O documentário tem como principais méritos apresentar o seguinte: a) a mutação comportamental e cultural e suas origens sociais e culturais, embora de forma limitada, com a passagem do regime de acumulação conjugado para o regime de acumulação integral; b) mostrar a passagem do paradigma reprodutivista para o paradigma subjetivista no seu impacto direto sobre o comportamento e cultura em geral; c) mostrar como a psicanálise (e não só ela, embora seja o foco do documentário, que é um dos seus pontos problemáticos) pode ser assimilada e utilizada em proveito dos interesses capitalistas, tanto empresariais quanto políticos; d) mostrar que a dominação capitalista pode usar os mais variados discursos e concepções, inclusive opostos (mas não antagônicos), como reprodutivismo ou subjetivismo; coletivismo ou individualismo; racionalismo ou irracionalismo; etc. para seus interesses empresariais e políticos, ou seja, que os opostos dentro da sociedade capitalista não são antagônicos e que por isso são assimiláveis; e) algumas das origens das mais fortes influências nos indivíduos, movimentos sociais, partidos políticos, na contemporaneidade e seu caráter histórico e transitório como foi o anterior (embora falte essa percepção histórica explicitamente).

▸ **Material fornecido**:
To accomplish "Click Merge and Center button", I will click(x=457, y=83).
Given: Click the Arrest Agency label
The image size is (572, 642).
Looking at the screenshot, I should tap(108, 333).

▸ **Exercício escrito A**: Enumere os pares de opostos que o texto sobre o documentário cita como discursos usados pela dominação capitalista.
▸ **Exercício escrito B**: Prossiga a escrita do texto sobre o documentário a partir da sua última frase.
A listagem tem origem em outra fonte, diferente da do texto.

▸ **Resposta A**: reprodutivismo ou subjetivismo; coletivismo ou individualismo; racionalismo ou irracionalismo

▸ **Resposta B**:
Sem dúvida, o documentário também tem limites, tais como o peso excessivo atribuído à psicanálise e o reducionismo associado a isso, problemas interpretativos (de Freud e outros), incompreensão de que a esquerda é parte do processo e não foram “equívocos” e sim expressão dos seus interesses, a falta de percepção da totalidade, inclusive as mutações nas relações de trabalho (toyotismo), entre outros. Em que pese esses limites, o documentário oferece uma abordagem geral da mudança comportamental e cultural que ajuda a entender como chegamos aonde estamos, a força do subjetivismo e seus desdobramentos como a busca de “identidade”, grupal ou individual, entre outros problemas que ofuscam o real caráter da questão social e de que o problema e a solução está na luta de classes. E, nesse sentido, o documentário acaba sendo também produto da época, embora dissidente, mas sem romper totalmente com o que critica.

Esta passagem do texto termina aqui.